(Bloomberg) -- S&P Global Ratings affirmed the U.S.’s sovereign credit score at AA+, the assessor’s second-highest grade, citing the country’s “diversified and resilient economy” while noting the impact of ongoing political wrangling on public finances.
S&P kept a stable outlook on the rating and said in a statement that it expects positive and negative factors to be “balanced” over the next two years. The current ranking already factors in the effect of American political divisions on the government’s ability to address public finance pressures, it said.
“We expect that debates over funding the government and raising the debt ceiling will continue to be resolved at the last minute, as they have been in recent years,” S&P said. “We also expect the U.S.’s institutional checks and balances to contribute to stability and predictability in economic policies.”
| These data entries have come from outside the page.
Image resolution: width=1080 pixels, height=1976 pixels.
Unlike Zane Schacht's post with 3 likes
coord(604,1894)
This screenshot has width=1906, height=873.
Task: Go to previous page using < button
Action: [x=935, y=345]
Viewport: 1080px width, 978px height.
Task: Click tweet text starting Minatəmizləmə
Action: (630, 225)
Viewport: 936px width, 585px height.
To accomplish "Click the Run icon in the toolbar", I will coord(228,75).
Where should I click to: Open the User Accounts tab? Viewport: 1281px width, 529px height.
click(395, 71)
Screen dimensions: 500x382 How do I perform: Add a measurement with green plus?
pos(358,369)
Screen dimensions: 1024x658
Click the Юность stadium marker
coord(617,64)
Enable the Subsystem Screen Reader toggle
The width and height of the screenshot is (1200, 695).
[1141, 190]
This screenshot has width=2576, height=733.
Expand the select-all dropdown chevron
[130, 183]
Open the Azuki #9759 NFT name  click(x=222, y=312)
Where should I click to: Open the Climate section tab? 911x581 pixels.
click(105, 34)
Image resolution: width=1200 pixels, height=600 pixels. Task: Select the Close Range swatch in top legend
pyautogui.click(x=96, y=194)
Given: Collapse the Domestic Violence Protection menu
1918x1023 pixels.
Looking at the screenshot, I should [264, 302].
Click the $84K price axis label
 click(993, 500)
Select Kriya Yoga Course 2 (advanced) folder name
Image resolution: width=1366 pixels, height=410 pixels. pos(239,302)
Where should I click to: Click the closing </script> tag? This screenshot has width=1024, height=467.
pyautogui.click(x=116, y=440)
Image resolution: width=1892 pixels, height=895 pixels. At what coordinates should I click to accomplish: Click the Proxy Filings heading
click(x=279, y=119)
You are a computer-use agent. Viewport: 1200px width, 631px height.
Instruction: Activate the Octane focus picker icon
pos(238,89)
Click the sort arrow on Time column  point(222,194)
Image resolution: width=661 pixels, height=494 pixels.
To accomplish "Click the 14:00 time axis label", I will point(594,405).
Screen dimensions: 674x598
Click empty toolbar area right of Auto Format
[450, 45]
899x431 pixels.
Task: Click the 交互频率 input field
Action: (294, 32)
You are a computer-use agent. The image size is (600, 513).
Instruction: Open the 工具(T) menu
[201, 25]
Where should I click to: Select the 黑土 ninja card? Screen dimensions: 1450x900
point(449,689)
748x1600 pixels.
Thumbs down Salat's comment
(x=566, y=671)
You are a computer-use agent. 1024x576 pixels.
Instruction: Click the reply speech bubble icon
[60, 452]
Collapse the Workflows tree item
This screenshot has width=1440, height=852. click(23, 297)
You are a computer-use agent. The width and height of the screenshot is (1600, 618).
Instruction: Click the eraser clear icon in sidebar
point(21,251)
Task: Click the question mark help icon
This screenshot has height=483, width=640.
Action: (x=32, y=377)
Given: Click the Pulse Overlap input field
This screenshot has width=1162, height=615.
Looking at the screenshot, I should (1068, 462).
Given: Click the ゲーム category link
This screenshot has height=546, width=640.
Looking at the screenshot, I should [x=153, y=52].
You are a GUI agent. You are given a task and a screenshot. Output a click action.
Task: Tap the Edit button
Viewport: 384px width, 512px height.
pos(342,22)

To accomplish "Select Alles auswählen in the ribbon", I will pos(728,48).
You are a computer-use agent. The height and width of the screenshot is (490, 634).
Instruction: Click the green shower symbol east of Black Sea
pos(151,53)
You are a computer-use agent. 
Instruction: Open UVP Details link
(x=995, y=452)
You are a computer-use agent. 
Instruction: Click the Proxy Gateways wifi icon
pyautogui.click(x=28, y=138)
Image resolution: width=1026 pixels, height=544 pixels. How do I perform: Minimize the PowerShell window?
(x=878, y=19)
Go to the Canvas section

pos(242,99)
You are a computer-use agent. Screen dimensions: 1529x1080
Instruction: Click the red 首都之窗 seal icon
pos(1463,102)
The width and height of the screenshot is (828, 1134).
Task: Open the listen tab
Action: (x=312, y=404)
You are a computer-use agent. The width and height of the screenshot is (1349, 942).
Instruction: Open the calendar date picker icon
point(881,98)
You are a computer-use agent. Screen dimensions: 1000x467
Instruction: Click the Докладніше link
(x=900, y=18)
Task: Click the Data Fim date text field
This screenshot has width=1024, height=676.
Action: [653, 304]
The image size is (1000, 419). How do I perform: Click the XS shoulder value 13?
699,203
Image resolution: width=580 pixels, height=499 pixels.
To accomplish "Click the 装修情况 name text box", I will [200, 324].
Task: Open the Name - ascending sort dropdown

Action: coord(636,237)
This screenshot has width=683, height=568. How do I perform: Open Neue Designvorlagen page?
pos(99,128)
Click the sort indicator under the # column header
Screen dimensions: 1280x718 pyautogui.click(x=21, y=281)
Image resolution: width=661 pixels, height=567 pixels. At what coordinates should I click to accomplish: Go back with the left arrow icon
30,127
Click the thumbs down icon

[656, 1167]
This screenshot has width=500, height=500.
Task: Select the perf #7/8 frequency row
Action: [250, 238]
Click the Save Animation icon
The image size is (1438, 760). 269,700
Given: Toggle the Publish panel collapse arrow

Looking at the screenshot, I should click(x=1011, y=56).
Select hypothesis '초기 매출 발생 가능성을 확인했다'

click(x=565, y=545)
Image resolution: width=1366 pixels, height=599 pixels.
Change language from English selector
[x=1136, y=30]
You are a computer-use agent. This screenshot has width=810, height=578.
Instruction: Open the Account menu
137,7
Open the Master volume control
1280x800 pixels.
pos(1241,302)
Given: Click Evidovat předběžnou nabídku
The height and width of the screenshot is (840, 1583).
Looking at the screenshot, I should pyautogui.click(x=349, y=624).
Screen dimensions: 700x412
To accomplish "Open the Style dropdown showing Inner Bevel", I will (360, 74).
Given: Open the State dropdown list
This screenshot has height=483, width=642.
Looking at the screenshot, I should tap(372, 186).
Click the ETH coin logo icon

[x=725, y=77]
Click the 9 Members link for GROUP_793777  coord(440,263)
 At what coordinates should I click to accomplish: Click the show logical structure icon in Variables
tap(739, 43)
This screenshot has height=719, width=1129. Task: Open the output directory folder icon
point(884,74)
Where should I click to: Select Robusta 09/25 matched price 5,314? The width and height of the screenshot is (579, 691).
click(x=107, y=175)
The ratings firm warned that while it assumed measures to address longer-term fiscal challenges will be enacted “over time,” a failure to do so could lead to a negative rating action. Conversely, it said the score could be raised if S&P sees “signs of more effective and proactive public policymaking.” S&P expects U.S. economic growth of about 3 percent this year and 2.5 percent in 2019.
Treasuries were little changed after the S&P announcement Tuesday, with the 10-year yield holding steady at around 2.88 percent, while the dollar maintained its gains for the day versus major developed market peers.
The U.S. has been rated AA+ since 2011, when S&P stripped the nation of its top AAA rating. The country currently carries top credit scores at both Moody’s Investors Service and Fitch Ratings.